WASHINGTON — According to the Washington Post, Amtrak would have to shut down if the national passenger train system receives only the $521 million requested by the Bush administration in next year’s budget, the Transportation Department’s inspector general said yesterday.
Kenneth M. Mead, the inspector general, said that even Amtrak President George Warrington’s plan to end all long-distance service Oct. 1 unless he gets double that amount would not stop the unraveling of the whole system. Savings from ending most other train service around the country would be only “chump change” compared with the needs of the Northeast Corridor from Washington to Boston, he said.
After paying necessary railroad retirement payments, interest on burgeoning loans and other mandatory expenses, Mead said, Amtrak would be left with only $9 million.
“It’s not possible to do it,” Mead testified to the House Appropriations Committee’s subcommittee on transportation. “The system cannot continue to operate.”
In the past, Mead has not been among those sounding alarms about whether Amtrak could continue to operate, although he has warned frequently that Amtrak had failed to cut costs and was not getting enough money for capital expenditures.

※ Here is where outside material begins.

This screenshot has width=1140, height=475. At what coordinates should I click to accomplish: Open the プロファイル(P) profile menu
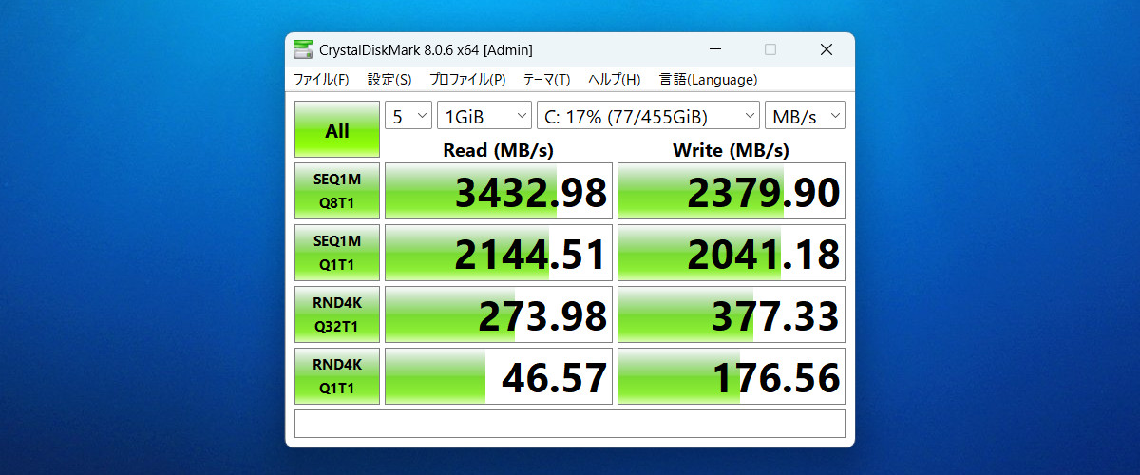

Several witnesses at the hearing said Amtrak had mortgaged everything it could to remain in business over the past few years, and no more loans are possible. Amtrak has halted all but required maintenance, put off $175 million in planned capital expenditure, and begun major layoffs of station personnel nationwide, leaving many stations with no baggage checking or services for the handicapped. Those savings may not be enough to get the corporation through this fiscal year, according to sources in the Transportation Department, Amtrak and Congress.
“We’ve run out of tools in the toolbox to keep the service together,” said a subdued Warrington, who only a year ago spoke of reaching “operational self-sufficiency” and spreading high-speed rail to many parts of the country outside the Northeast.
Mead and other witnesses, including Warrington, said that even Amtrak’s requested $1.2 billion would barely keep the wheels turning while Congress decides what to do about the passenger train service. Mead called it “a limp-along budget to get them through [fiscal] 2003.”
Subcommittee Chairman Harold Rogers (R-Ky.) criticized both the administration and the House Transportation and Infrastructure Committee for failing to come up with a plan to restructure the national passenger train system and a funding method to meet a rising demand from the states for more higher-speed passenger rail service.
“It may very well depend on this subcommittee,” Rogers said. “So be it.”